Document Telephone Interactions

All information related to medical advice given over the telephone should be documented thoroughly and a follow-up call should be made to the patient. In a claim resulting from telephone triage, an undocumented interaction can lead to a case where it is the patient’s word against the staff member’s or physician’s word.

A call asking for advice may seem insignificant at the time, but an adverse event can occur if the patient fails to follow the recommendation. Documentation is vital in defending a claim or suit. Regardless of when or where the contact occurs, telephone interactions should be recorded in the patient’s medical record.

Advice Protocols

Advice protocols have been used in physician practices to ensure consistency in the information collected, recommendations made, and documentation of telephone interactions between patients and physicians or nurses. Some protocols provide triage guidelines for licensed staff responding to callers who have specific problems and associated symptoms.

Advice parameters help registered nurses and mid-level practitioners decide where and when patients should access treatment. Protocols can also provide guidance as to when further telephone assessment may be inappropriate. For example, one set of protocols addresses common concerns in newborns, such as cradle cap, circumcision care, and umbilical cord problems. The protocol can include the warning, “Exercise extreme caution when assessing infants [and that] any suspicion of illness indicates an evaluation is appropriate.”

Telephone advice protocols are not intended to lead to medical diagnoses. This limitation should be made clear to all staff and to any patients who call. Published telephone advice protocols are available from various sources. If used, the protocols should be reviewed and adapted by physicians to meet the specific needs of the practice and to ensure that the protocol is in accordance with the standards of care. It is important to ensure that nurses or other licensed professionals giving telephone advice conform to the state’s practice acts and have specific training, experience, and competence in telephone assessment techniques.

Failure to follow scope-of-practice requirements by non-clinical personnel is a common malpractice liability issue in physician offices. To minimize your liability, implement appropriate job descriptions for all categories of office staff, and never allow staff to act outside their scope of practice.

Patient Safety Recommendations

  • Develop policies and protocols for office and nursing staff to follow. Staff should respond to all calls in an appropriate manner.
  • Train staff regarding questions to ask the caller and when to refer a call to the physician immediately. The physician will then know that if he/she is summoned to take a call, the patient has an urgent or emergent need.
  • Document all calls in which medical information or advice is provided. Documentation should include the date, time, patient’s name, name of caller/relationship to patient, complaint/concern/question, and advice given.
  • Make sure that office staff checks with the doctor first if there is any doubt about proper instructions or advice.
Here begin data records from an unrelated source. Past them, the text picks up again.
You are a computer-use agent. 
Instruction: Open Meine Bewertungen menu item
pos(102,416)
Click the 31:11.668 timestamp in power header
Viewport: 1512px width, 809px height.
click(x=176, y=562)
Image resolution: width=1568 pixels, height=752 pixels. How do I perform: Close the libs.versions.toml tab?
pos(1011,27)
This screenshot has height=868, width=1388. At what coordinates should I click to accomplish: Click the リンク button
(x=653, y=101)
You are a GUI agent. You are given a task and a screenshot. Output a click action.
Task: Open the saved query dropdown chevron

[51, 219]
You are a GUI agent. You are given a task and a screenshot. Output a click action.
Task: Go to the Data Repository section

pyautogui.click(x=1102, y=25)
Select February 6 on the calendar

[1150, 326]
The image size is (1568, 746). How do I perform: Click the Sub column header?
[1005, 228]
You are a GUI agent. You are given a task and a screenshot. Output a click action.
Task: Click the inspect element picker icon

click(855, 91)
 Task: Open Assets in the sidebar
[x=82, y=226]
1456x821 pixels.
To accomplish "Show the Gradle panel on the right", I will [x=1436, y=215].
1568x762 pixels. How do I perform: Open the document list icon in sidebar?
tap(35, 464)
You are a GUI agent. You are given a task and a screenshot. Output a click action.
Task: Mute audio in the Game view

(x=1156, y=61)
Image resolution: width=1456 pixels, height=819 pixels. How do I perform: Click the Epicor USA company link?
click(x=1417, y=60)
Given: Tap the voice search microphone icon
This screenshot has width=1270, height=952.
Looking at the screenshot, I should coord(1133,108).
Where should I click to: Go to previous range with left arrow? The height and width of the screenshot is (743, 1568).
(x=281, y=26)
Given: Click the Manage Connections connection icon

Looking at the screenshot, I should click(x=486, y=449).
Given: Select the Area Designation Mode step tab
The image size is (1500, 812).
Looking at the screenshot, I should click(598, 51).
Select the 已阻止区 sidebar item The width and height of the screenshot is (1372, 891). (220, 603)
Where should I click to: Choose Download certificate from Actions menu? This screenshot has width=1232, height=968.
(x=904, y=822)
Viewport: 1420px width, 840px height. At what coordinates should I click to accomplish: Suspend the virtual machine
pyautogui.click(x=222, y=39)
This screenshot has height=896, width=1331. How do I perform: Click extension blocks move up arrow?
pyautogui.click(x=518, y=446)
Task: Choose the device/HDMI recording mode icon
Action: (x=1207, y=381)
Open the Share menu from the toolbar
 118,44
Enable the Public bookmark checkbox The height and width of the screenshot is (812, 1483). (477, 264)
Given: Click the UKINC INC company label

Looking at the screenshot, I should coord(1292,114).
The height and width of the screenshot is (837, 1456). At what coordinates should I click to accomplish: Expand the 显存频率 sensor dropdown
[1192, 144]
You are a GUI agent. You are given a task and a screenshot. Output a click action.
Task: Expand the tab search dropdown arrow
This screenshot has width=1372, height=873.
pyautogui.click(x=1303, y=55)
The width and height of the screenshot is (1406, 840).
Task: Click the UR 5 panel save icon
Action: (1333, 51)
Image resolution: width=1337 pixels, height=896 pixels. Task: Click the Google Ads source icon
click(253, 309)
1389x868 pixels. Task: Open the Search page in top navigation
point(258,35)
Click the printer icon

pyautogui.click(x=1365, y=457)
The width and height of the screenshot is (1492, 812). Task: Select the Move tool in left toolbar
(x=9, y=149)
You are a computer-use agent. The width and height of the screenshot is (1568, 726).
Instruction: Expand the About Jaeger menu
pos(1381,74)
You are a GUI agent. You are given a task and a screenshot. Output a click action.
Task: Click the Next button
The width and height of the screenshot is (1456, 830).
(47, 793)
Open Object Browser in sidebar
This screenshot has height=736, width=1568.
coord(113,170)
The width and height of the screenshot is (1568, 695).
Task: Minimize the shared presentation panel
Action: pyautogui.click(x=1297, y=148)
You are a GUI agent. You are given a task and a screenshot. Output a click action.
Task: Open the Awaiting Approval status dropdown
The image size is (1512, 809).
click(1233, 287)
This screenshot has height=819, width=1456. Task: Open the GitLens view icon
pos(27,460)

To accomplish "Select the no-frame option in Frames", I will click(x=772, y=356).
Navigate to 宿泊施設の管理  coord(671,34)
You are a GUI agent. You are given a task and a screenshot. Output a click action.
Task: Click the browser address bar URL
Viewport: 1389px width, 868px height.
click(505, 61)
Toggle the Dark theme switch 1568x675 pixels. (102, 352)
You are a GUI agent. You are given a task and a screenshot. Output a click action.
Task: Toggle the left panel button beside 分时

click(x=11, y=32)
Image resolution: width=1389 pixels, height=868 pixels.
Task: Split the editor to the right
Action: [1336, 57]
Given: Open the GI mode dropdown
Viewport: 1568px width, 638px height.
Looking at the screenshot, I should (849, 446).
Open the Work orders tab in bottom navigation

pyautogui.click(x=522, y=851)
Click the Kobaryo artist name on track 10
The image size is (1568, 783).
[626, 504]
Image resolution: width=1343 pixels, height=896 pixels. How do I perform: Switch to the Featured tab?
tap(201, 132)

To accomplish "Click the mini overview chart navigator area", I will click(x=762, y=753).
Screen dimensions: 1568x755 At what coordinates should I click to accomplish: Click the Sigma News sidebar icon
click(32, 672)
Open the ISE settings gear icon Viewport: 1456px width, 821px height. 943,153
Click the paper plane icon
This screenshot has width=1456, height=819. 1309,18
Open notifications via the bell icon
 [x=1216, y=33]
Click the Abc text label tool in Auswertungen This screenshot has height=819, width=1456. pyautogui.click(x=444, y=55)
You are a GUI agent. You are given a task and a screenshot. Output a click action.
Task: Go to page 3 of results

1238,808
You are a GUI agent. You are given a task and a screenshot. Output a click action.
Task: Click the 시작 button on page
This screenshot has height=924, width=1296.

Instruct staff to never practice medicine over the phone or to give advice beyond their competence.
  • Educate physicians about the importance of being receptive to questions by office staff.
  • Instruct staff to obtain as much information as possible about the problem.
  • Document critical negative information that helped determine the advice that was provided. Examples: “mother stated the child has no fever, no lethargy, or neck stiffness” and “mother stated the child has a good appetite and is taking fluids.”
  • Establish a reasonable time frame in which non-urgent calls are expected to be returned. If possible, build time into the physician’s schedule to return calls.
  • Inform patients when they can expect a return call.
  • Review telephone procedures and protocols with staff periodically to ensure that inquiries are being appropriately managed.

The guidelines suggested here are not rules, do not constitute legal advice, and do not ensure a successful outcome. The ultimate decision regarding the appropriateness of any treatment must be made by each healthcare provider in light of all circumstances prevailing in the individual situation and in accordance with the laws of the jurisdiction in which the care is rendered.